When Shame Leaves Power, Kenya Must Vote It Out

BY Steve Biko Wafula · July 13, 2026 08:07 am

Shame is one of the most important moral guards ever placed inside human beings. It is the quiet alarm that tells a person that power is not permission, money is not innocence, popularity is not virtue, and public office is not a private feeding trough. Shame is the last restraint between a leader and naked arrogance. It is the small voice that says: even if you can get away with it, you should not do it.

Kenya is in trouble because too many of those who lead, manage, influence and benefit from public power appear to have lost that voice. They no longer blush. They no longer lower their eyes. They no longer explain themselves with humility. They stand before the same citizens whose taxes they have wasted, whose hopes they have betrayed, whose businesses they have overburdened, whose children they have failed, and whose future they have mortgaged, then ask to be praised for their sacrifice.

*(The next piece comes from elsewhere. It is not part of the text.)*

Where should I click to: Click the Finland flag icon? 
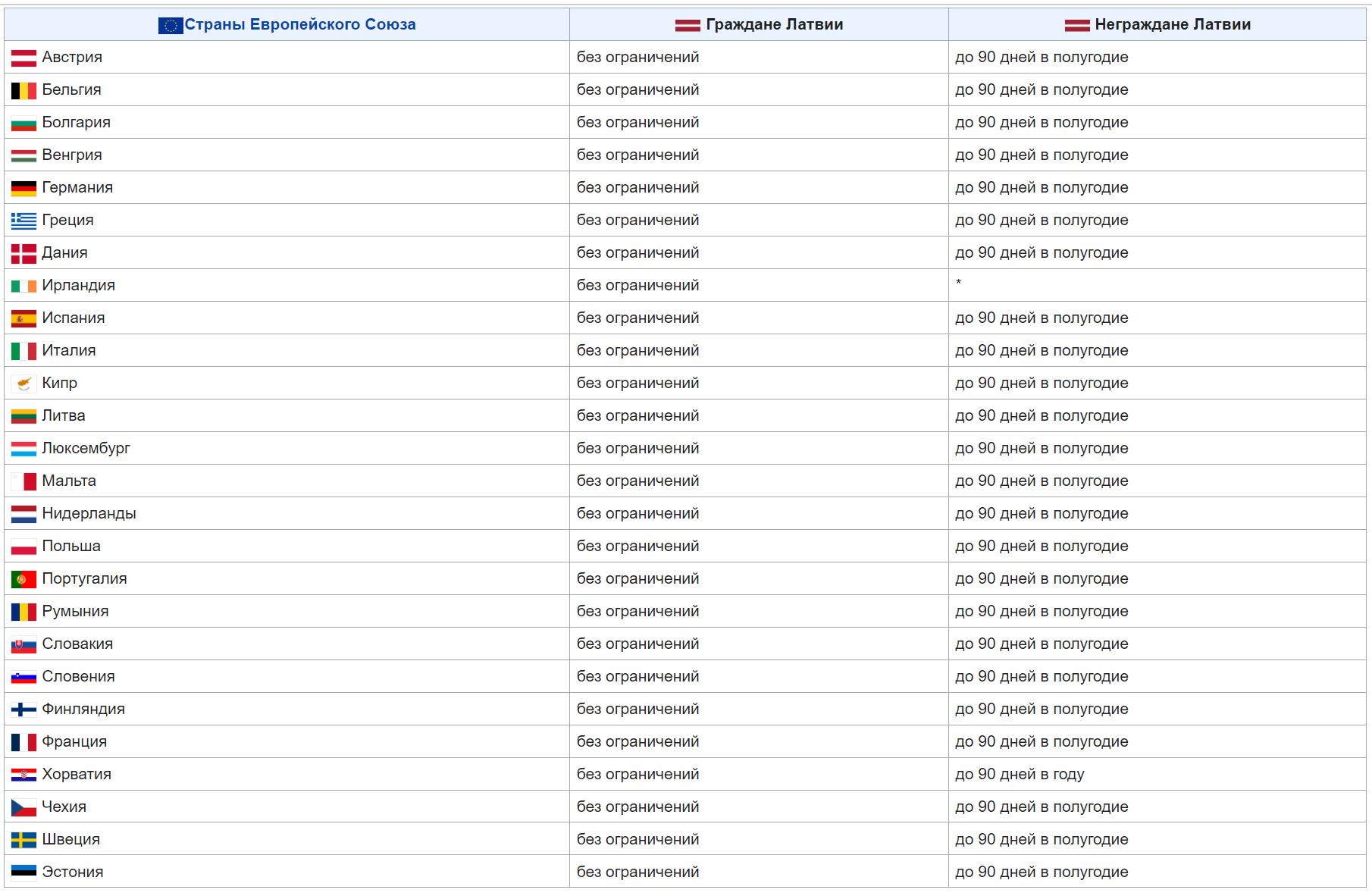[23, 710]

That is not leadership. That is shamelessness wearing a suit.

A society can survive poverty. It can survive drought. It can survive elections. It can survive policy mistakes. It can even survive bad leaders for a season. But it cannot survive the complete death of shame. Once shame disappears, evil no longer hides. It becomes organised. It prints posters. It buys airtime. It funds delegations. It quotes scripture. It arrives in convoys. It demands respect. It calls theft strategy, waste development, propaganda communication, bribery mobilisation, and betrayal politics.

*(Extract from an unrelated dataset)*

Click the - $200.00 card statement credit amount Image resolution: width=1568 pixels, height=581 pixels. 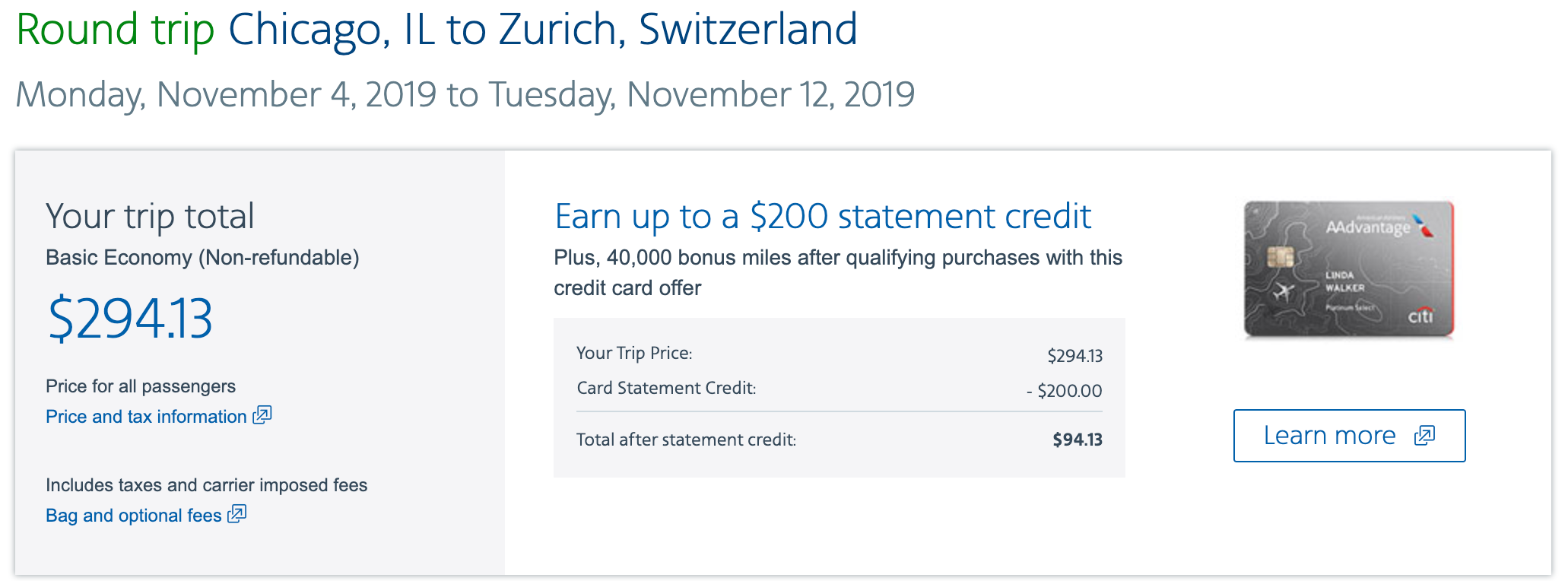(1064, 391)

There was a time when being called a thief was a disgrace. It did not matter whether a person was rich, powerful, educated, connected, tribal, religious or politically useful. A thief was a thief. The word itself carried weight. It stained the name, the family and the office. Today, Kenya has softened the word until it has lost its sting. We do not call thieves thieves. We call them corrupt. We do not call looting looting. We call it misappropriation. We do not call bribery bribery. We call it facilitation. We do not call public robbery robbery. We call it an audit query.

But a polished word does not clean a dirty act. Money stolen from a hospital is still stolen money. A road inflated through procurement fraud is still a robbed road. A classroom built on paper while children sit under trees is still theft. A job promised to the youth but converted into a campaign slogan is still betrayal. A budget passed for the public but harvested by cartels is still violence against citizens, only that the weapon is paperwork.

The numbers tell us that this is not merely anger from the streets. Transparency International’s 2025 Corruption Perceptions Index gives Kenya a score of 30 out of 100 and ranks the country 130th out of 182 countries. The index measures perceived public-sector corruption on a scale where zero is highly corrupt and 100 is very clean. That should trouble every Kenyan who still believes this country can become serious. It means the world is not simply hearing our speeches. It is watching our institutions, our public conduct, our procurement culture, our accountability systems and our political incentives.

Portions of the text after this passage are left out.